Your mileage may vary. It’s far from impossible to organize remote work for jobs with low-to-medium uncertainty in their structure.
Rose Glasses: ON
In the first couple of months employees were able to juggle home duties, childcare and work – without detriment to any of the three.
Let’s all work from home (safety first) and save on real estate.
When the Music Stopped
Initial productivity gains have long levelled off (people are less scared of the unknown now). Fear-driven productivity is not sustainable.
Hiring and integrating new employees is harder [more team and management time commitments].
Professional development of young employees is not as rapid as in the pre-COVID era. No apprenticeship/peeking over a more experienced colleague’s shoulder. Less questions being asked – less knowledge and culture transfer. Slower promotion pathway.
Remote collaboration is more challenging when everyone’s remote. Logistically more complex.
In certain areas product quality goes down [MK: actually sounds like process failure more than anything].
Spontaneous interactions are gone [MK: on a bright side – not all of them are useful, but let’s not throw the baby out with the bathwater]; scheduling calls for random (but useful) things doesn’t work.
Some companies find that their staff are finishing up with the old projects (low uncertainty), but are struggling to find new projects to work on.
After the Dust Settles
Remote work is here to stay. But many face-to-face jobs still require presence in person. [MK: this also applies to effective Board meetings]

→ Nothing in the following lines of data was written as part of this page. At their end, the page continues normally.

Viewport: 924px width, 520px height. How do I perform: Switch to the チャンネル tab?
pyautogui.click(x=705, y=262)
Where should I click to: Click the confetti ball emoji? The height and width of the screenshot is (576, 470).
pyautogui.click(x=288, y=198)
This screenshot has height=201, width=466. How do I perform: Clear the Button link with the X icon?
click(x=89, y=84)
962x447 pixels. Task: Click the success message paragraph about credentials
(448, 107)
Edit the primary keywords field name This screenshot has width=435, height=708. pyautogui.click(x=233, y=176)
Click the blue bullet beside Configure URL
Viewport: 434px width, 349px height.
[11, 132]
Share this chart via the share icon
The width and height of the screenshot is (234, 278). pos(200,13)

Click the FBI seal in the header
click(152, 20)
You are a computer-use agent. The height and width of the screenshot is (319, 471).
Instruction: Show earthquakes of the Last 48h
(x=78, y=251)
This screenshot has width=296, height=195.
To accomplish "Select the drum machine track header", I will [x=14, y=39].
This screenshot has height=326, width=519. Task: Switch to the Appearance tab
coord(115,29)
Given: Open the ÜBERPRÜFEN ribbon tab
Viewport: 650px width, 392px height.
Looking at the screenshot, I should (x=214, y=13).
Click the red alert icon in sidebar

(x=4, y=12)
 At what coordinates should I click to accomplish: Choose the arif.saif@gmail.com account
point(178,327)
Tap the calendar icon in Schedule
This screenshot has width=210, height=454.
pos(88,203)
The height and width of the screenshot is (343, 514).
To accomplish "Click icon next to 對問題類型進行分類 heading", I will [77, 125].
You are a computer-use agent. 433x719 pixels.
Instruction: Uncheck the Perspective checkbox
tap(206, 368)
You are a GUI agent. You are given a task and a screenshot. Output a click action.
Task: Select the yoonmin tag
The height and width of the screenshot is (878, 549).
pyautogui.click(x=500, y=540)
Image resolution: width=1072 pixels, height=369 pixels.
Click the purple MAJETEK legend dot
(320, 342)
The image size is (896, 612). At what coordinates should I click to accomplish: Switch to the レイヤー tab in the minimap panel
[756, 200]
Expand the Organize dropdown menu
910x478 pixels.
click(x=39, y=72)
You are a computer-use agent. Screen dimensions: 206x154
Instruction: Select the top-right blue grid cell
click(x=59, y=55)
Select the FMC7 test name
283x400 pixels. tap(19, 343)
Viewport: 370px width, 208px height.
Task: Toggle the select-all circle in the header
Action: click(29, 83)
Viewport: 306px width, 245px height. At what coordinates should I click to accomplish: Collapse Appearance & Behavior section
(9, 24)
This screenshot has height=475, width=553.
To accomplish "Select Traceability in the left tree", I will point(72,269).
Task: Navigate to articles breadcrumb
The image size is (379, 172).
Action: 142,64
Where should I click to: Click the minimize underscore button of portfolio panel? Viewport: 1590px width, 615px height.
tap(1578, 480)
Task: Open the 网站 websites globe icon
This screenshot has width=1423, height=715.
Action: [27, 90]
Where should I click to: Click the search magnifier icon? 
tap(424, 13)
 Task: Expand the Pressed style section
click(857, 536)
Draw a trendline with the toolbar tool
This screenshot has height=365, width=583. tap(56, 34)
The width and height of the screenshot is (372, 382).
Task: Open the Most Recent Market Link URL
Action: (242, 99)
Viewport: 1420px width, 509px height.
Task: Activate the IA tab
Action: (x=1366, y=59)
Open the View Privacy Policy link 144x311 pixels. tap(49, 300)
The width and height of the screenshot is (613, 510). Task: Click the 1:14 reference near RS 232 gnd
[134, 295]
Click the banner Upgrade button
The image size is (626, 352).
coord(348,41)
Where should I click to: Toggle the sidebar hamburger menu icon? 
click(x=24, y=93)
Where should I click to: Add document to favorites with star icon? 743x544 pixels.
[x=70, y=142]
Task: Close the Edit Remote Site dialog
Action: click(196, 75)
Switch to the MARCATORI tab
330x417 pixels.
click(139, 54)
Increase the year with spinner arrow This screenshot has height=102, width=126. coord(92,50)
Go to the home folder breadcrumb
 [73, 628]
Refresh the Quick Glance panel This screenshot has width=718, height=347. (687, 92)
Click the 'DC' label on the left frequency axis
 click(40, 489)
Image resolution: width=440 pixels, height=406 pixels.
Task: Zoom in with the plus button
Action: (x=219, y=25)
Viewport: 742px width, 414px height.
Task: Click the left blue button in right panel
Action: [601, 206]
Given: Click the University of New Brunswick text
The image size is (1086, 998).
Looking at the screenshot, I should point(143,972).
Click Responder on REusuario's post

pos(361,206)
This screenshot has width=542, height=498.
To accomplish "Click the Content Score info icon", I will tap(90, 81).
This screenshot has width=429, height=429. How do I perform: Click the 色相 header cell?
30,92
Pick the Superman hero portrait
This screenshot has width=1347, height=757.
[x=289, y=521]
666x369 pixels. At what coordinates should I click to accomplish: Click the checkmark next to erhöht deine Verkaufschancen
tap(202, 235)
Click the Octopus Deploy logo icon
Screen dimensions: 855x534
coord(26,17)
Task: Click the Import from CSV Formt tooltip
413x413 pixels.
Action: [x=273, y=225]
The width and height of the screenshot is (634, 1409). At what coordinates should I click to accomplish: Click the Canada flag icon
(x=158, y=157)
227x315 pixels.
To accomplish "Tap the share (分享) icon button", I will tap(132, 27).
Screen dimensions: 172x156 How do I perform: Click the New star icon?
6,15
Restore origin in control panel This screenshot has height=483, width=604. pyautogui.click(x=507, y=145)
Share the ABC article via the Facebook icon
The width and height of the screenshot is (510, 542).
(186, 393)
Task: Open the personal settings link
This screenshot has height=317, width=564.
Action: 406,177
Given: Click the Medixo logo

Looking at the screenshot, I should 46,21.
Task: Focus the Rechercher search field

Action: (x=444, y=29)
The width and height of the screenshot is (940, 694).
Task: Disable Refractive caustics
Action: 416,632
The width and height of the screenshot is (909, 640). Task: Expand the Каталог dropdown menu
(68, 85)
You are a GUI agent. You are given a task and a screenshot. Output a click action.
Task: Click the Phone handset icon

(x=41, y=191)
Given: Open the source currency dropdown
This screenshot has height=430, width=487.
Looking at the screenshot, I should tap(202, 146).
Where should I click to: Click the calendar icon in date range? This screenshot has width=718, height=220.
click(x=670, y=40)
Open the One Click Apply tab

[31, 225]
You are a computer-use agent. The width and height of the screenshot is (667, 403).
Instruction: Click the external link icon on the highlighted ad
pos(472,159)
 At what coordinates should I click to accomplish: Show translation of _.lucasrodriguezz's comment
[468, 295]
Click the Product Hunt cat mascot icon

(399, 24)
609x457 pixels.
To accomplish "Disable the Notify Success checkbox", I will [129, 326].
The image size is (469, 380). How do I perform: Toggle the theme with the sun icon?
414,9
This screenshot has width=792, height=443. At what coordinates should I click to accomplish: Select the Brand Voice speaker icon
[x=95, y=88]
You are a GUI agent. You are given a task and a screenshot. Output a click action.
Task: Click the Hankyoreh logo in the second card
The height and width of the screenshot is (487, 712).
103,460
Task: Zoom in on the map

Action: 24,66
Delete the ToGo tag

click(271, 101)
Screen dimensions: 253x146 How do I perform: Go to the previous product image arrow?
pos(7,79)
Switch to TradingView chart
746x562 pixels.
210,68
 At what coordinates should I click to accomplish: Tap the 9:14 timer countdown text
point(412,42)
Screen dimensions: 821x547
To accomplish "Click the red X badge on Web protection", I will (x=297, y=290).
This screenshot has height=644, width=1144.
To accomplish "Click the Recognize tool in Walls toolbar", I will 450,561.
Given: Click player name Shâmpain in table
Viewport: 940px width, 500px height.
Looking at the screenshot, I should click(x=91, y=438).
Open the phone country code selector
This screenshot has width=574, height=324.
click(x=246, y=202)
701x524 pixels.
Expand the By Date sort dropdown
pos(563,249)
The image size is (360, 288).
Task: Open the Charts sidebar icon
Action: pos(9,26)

Looks like the solid middle ground is hybrid work, with some days/hours in the office for team collaboration and the rest of the time – elsewhere.
Getting children to school / daycare is a very important factor for remote work productivity.
Many companies want their staff back in the office; will the staff want it, too?
[MK] Looks like an emergence of a competitive advantage: whatever company can accommodate staff in their offices and ensure safety wins.
[MK] End of office campus megalomania.